Other acceptable forms of identification
If your state has not met REAL ID requirements or received an extension, the Transportation Security Administration will accept the following documents, among others:

  • An unexpired U.S. or foreign passport;
  • A DHS trusted traveler card (Global Entry, NEXUS, SENTRI, FAST);
  • A USCIS Employment Authorization Document (EAD);
  • A U.S. lawful permanent resident card (green card); or
  • An enhanced driver's license (EDL) (even if your state is not otherwise compliant with REAL ID).

For additional acceptable documents, see the TSA's full list

Looking ahead
By October 1, 2020, all U.S. states will be required to issue REAL ID-compliant driver's licenses and state identification documents. All domestic air travelers will be required to use a REAL ID-compliant document by that deadline.

 

 

Greater Scrutiny for Visa Applicants at U.S. Consular Offices: The U.S. Department of State has ordered U.S. consulates to increase the screening of visa applicants and restrict the number of visa appointments held each day.  Visa officers will conduct more intensive interviews to determine whether visa applicants are eligible for the immigration category they seek and will have more discretion to order additional security checks beyond the regular background checks that all visa applicants undergo. These new processes, and the limits on the number of visa interviews, are likely to cause longer waits for interview appointments, and longer waits for passports with visas to be returned after the interview.  For detailed information on how to apply for an F or J visa and approximate wait times for visa interviews and visa application processing, please visit the U.S. Department of State’s website.
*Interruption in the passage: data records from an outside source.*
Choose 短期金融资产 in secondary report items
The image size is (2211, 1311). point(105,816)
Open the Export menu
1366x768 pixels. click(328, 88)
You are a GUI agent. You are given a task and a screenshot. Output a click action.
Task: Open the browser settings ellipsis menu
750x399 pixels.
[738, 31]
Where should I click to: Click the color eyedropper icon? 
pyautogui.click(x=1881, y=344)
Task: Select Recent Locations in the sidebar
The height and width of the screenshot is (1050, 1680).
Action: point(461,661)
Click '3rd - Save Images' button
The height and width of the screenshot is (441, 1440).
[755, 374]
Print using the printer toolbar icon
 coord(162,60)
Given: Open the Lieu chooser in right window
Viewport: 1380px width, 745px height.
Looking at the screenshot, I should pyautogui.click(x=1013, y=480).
Foreign nationals flagged by a US consular officer for additional security screening will be asked to complete new visa application questions and may be asked to provide the following additional details:

  • Five years of public social media account information, email addresses and phone numbers
  • All prior passport numbers
  • 15 years of residence, employment and travel history (including source of travel funds)
  • The names of all children, siblings and current and former spouses

Though not every visa applicant will be subject to the new questions, foreign nationals may wish to prepare for the possibility that they will be asked to respond. Gathering social media, travel, work and residence history, details of prior passports and the like before a visa appointment can help minimize delays in the event a traveler is asked to provide additional information.